# WRITTEN TASK
Rewrite everything from the line containing "Task: Expand the Billing dropdown menu" down to the end of the records, both ends included, keeping the requests as they are but multiplying each click coordinate in the answers by 0.55 and rounding to whole numbers, halves up. Leave the pictures out.

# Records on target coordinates
-- BEGIN --

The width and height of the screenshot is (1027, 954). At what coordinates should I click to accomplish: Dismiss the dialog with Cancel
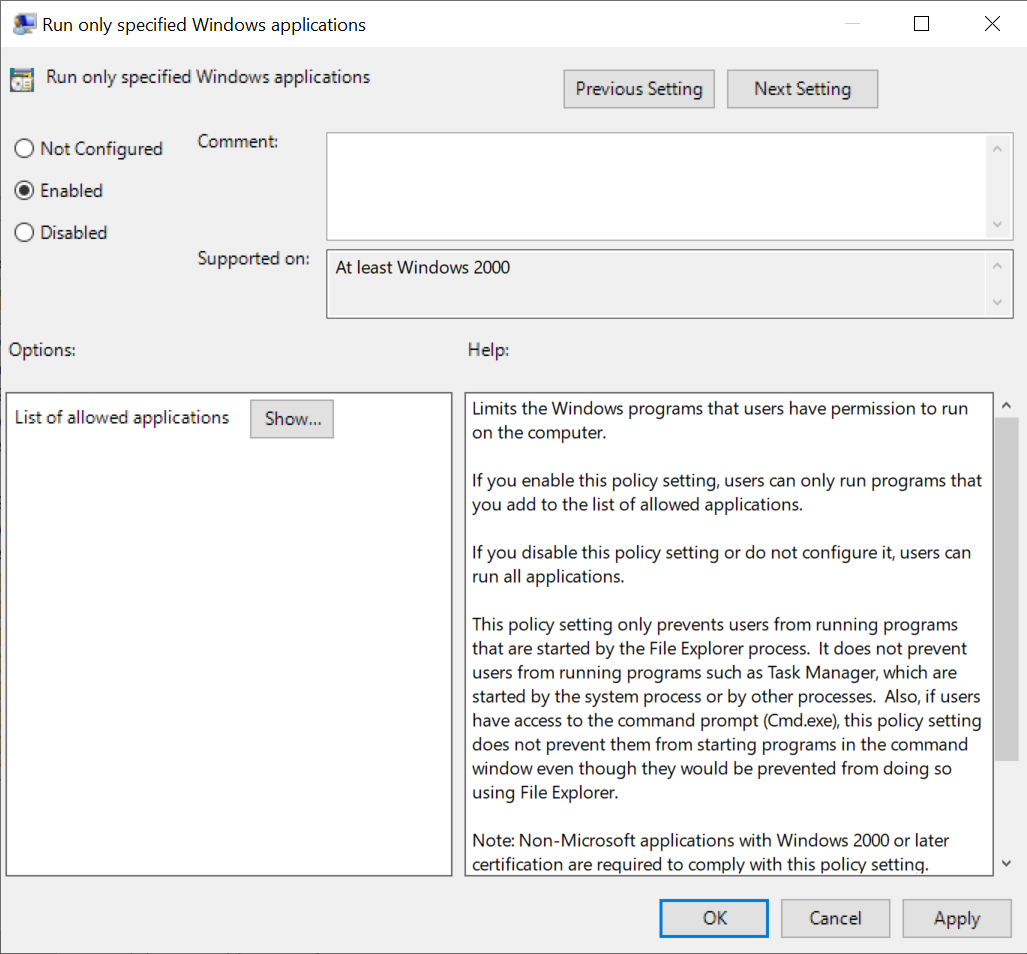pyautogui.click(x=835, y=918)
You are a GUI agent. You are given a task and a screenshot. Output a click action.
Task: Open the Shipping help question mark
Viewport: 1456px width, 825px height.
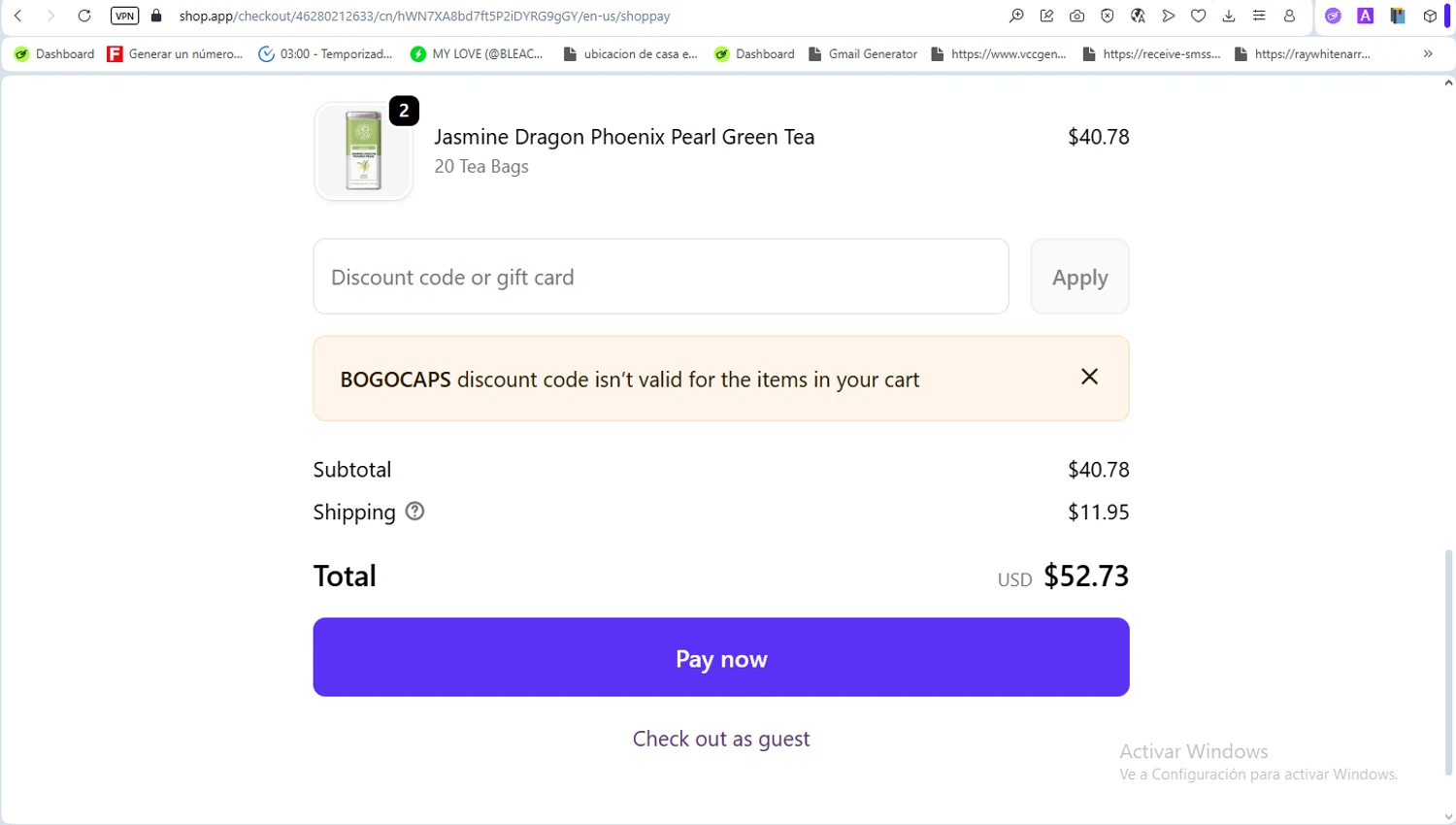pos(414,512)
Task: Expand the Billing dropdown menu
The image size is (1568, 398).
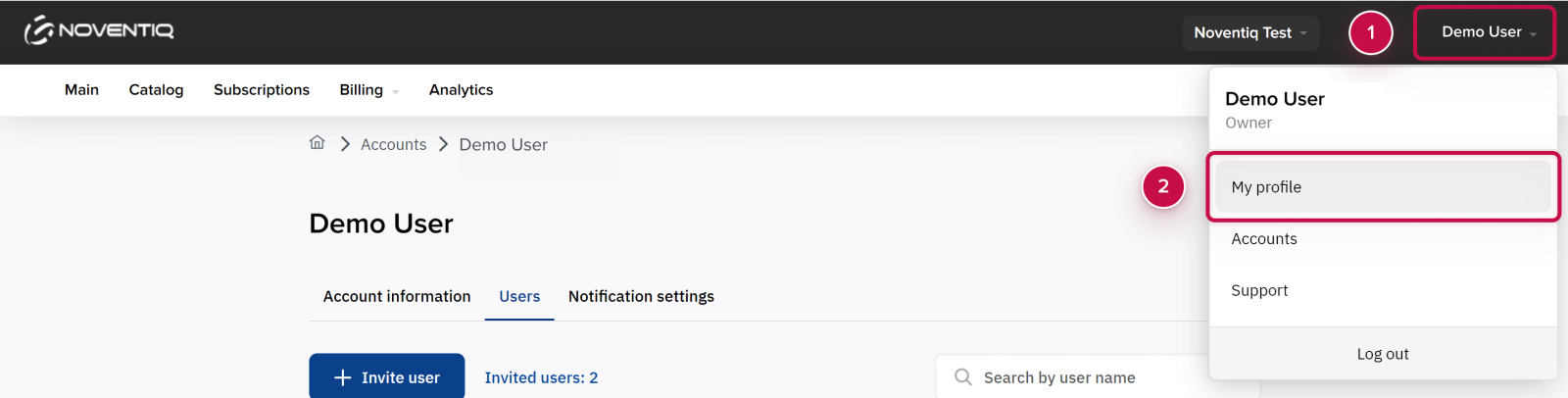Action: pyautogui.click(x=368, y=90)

-- END --

# EXERCISE ANSWER
Task: Expand the Billing dropdown menu
The image size is (1568, 398).
Action: pyautogui.click(x=202, y=50)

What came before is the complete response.